Election of Executive – June 2

A proposal was made to postpone the discussion of the executive branch until the issue of the senate was decided. The proposal was voted down, so the topic of the executive was resumed.

Mode of Appointing

Mr. Wilson proposed a substitute resolution to divide the states into districts and let the people eligible to elect members of the House of Representatives choose one or more “electors” from each district. These electors would then select the president. These are his words:

“that the Executive Magistracy shall be elected in the following manner: That the states be divided into _____ districts; & that the persons qualified to vote in each district for members of the first branch of the national legislature elect _____ members for their respective districts to be electors of the Executive Magistracy, that the said Electors of the Executive magistracy meet at _____ and they or any _____ of them so met shall proceed to elect by ballot, but not out of their body _____ person __ in whom the Executive authority of the national Government shall be vested.”

Mr Wilson wanted an election without the intervention of the states. He thought that this was better than an election by the national legislature.

Mr Gerry was opposed to the election by the national legislature saying that it would cause intrigue and trading votes for favors. He liked Mr. Wilson’s plan but was afraid that it would turn too much power to partisans and weaken the states. He preferred votes by states rather than electors. Alternatively he favored “…letting the Legislatures nominate, and the electors appoint.” He was also concerned that the people might not be well enough informed to directly choose electors, particularly in large districts.

Mr. Williamson saw no advantage in having another set of electors chosen by the people when the people had already chosen the members of the House of Representatives. It seemed to him more bother and expense.

VOTE – on Mr. Wilson’s Substitute


VOTE – on Legislature electing Executive for 7 years


No Salary for Executive

Dr. Franklin moved to postpone the discussion of salary of the executive in order for him to propose that expenses be defrayed but no salary be offered to the executive.

Benjamin Franklin

Benjamin Franklin suggested that the executive (or executives) serve without salary. “…do not sow the seeds of contention, faction & tumult, by making our posts of honour, places of profit.” This was not an effort to save money. To listen to the reasoning that he used in his speech to support his idea click the “listen” button below. To read his speech click the “read” button.


The committee listened to Dr. Franklin’s speech out of respect to him, but action on the proposal was postponed.


Mr. Dickenson moved “that the Executive be made removable by the National Legislature on the request of a majority of the Legislatures of individual States.” He wanted considerable powers to be left in the hands of the States.

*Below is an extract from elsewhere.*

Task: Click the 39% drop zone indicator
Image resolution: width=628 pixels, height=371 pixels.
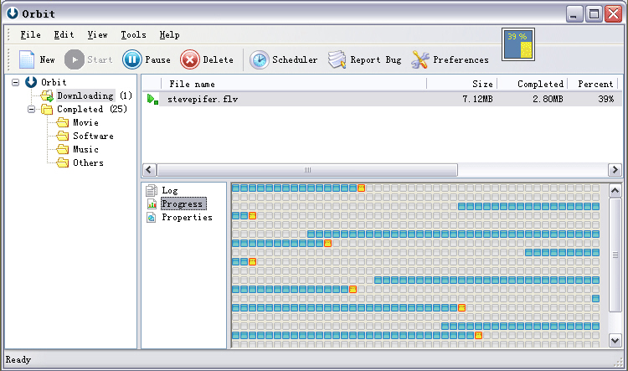Action: coord(518,44)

Mr. Bedford seconded the motion.

Mr. Sherman said the National Legislature should be able to remove the Executive at pleasure.

Mr. Mason wanted some way to remove an unfit executive. He was against making the Executive a creature of the Legislature.

Mr. Madison and Mr. Wilson were opposed to states having an equal vote to remove an executive. This would let the small states keep an unfit executive when a majority of the people wanted to get rid of him.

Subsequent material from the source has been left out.